▶ Exercise requirements
Exclude the pictures, then quote exactly the lines from the one holding "The width and" through the last line of the records.

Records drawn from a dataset

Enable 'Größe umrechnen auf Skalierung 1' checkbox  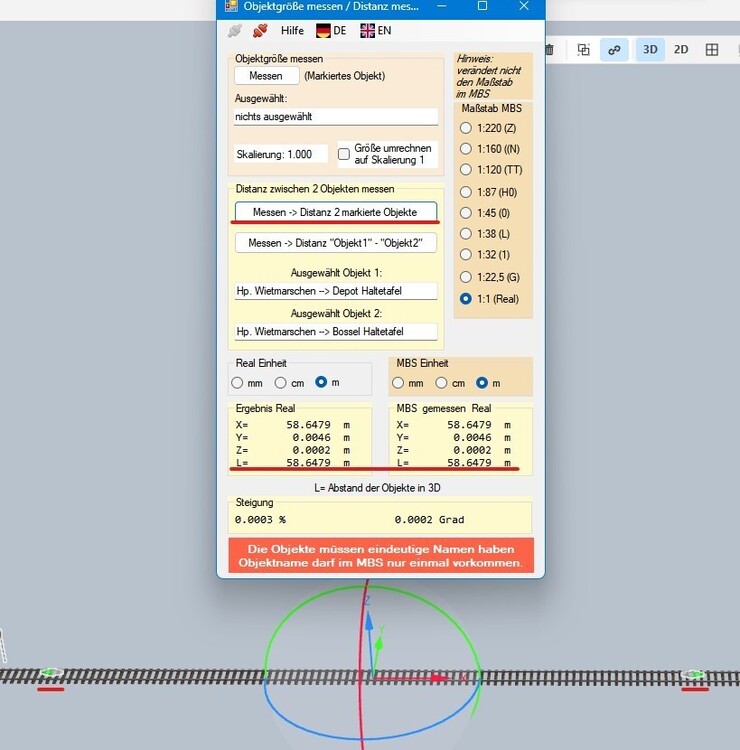344,154
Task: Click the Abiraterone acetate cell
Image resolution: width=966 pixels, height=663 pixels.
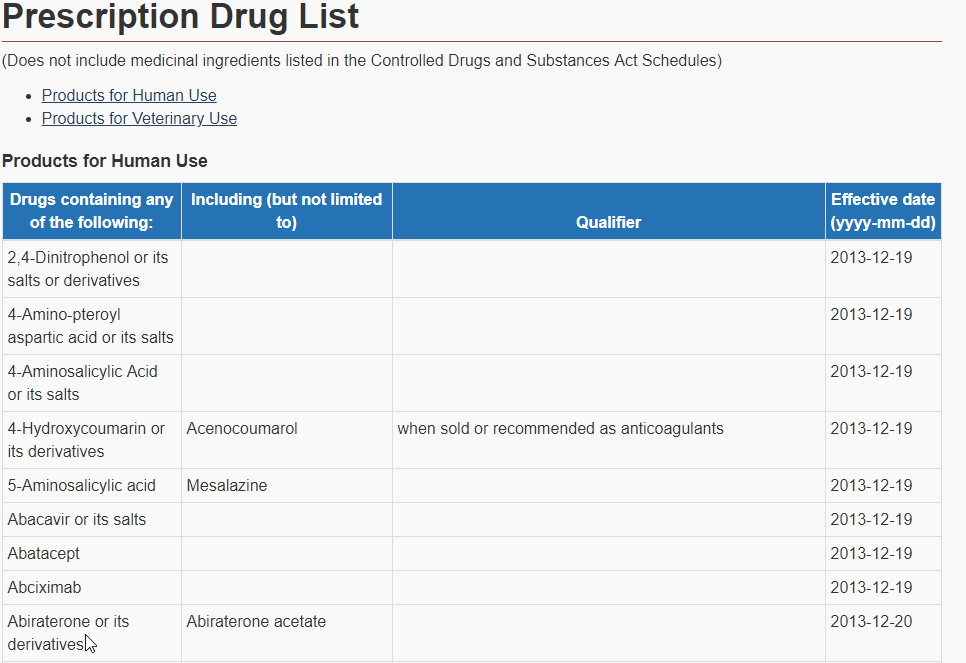Action: 254,621
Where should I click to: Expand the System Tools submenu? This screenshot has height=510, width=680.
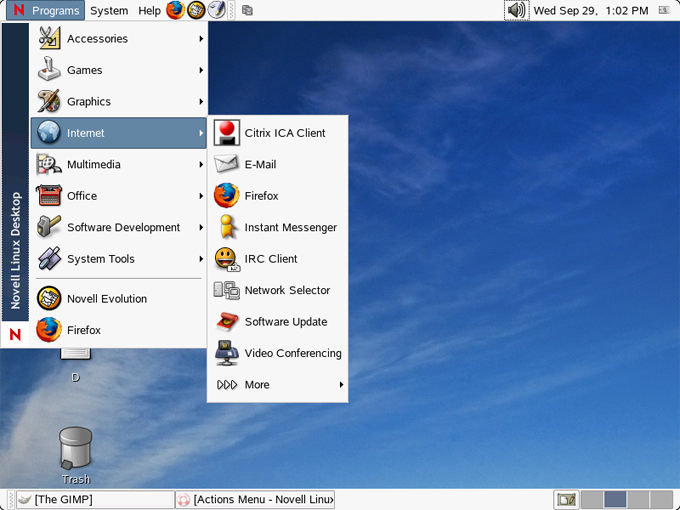[119, 259]
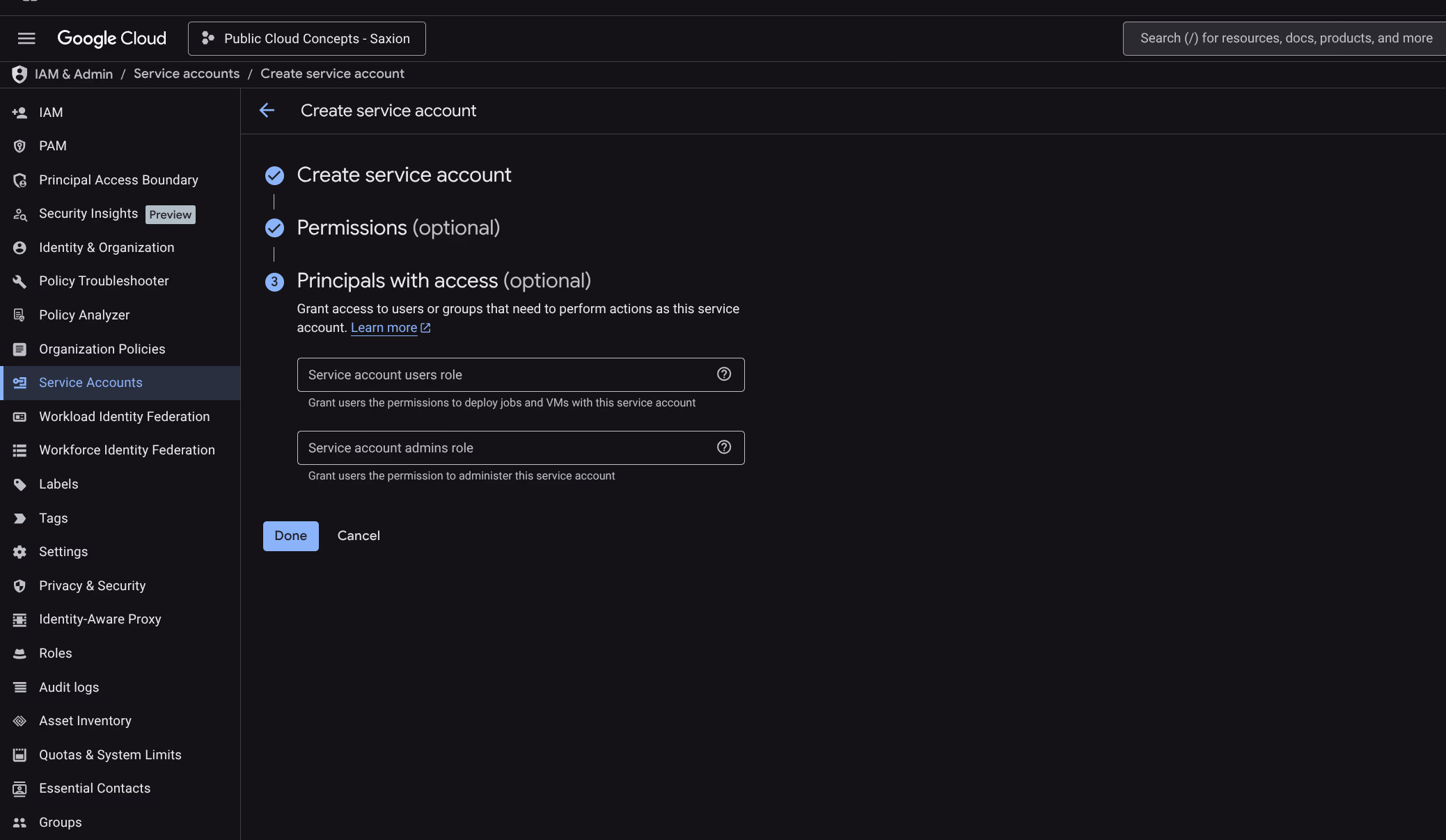Go to Audit logs in sidebar
This screenshot has width=1446, height=840.
click(x=69, y=688)
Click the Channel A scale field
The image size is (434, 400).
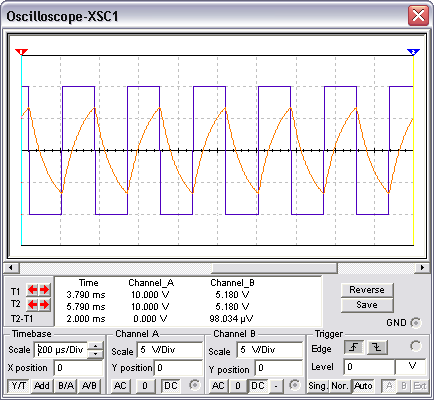(170, 350)
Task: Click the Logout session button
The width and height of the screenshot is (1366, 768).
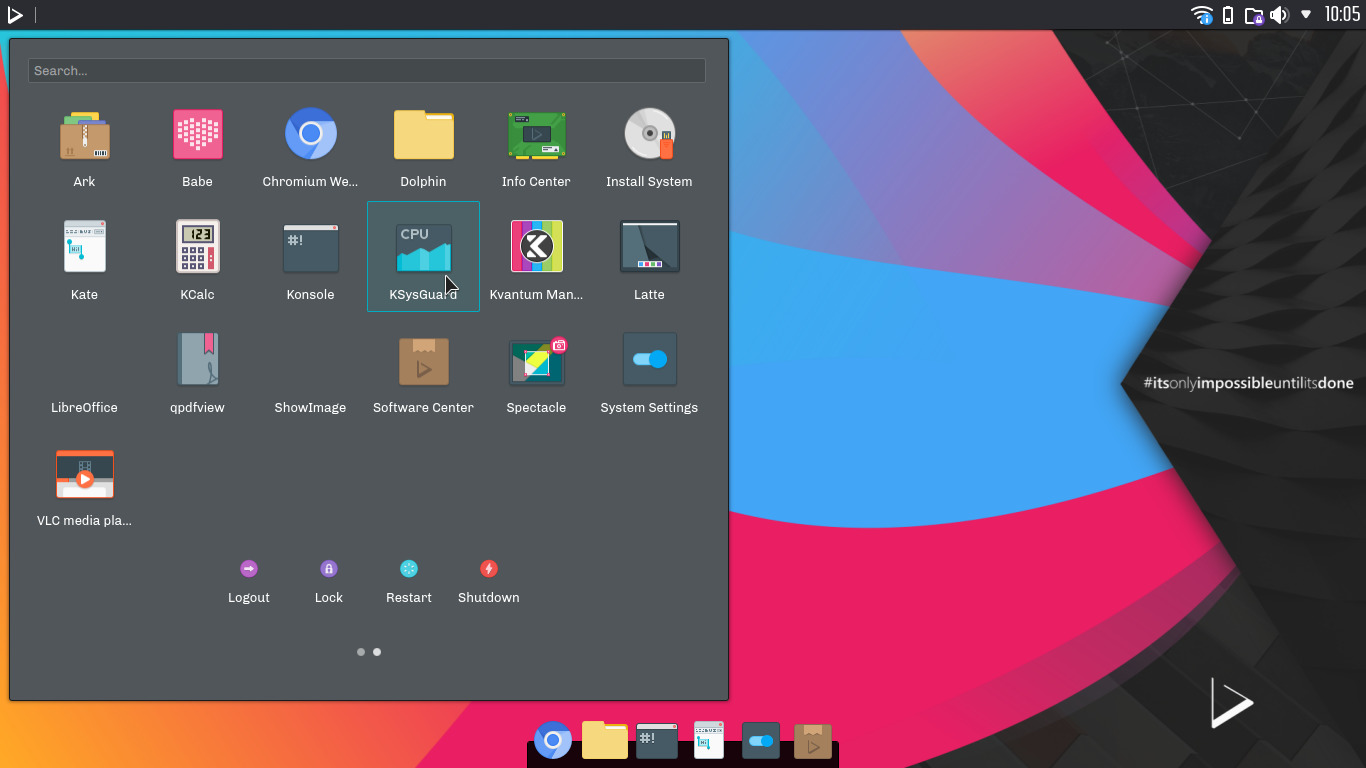Action: pyautogui.click(x=248, y=568)
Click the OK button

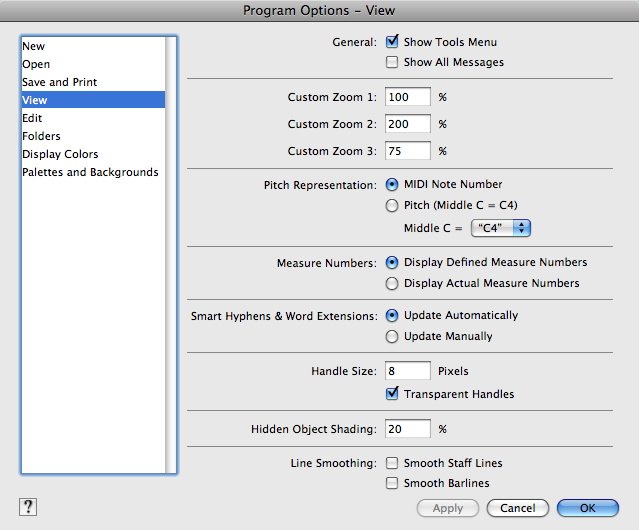588,508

▶ Answer box
The width and height of the screenshot is (1366, 768).
Action: pyautogui.click(x=248, y=568)
Click the OK button

588,508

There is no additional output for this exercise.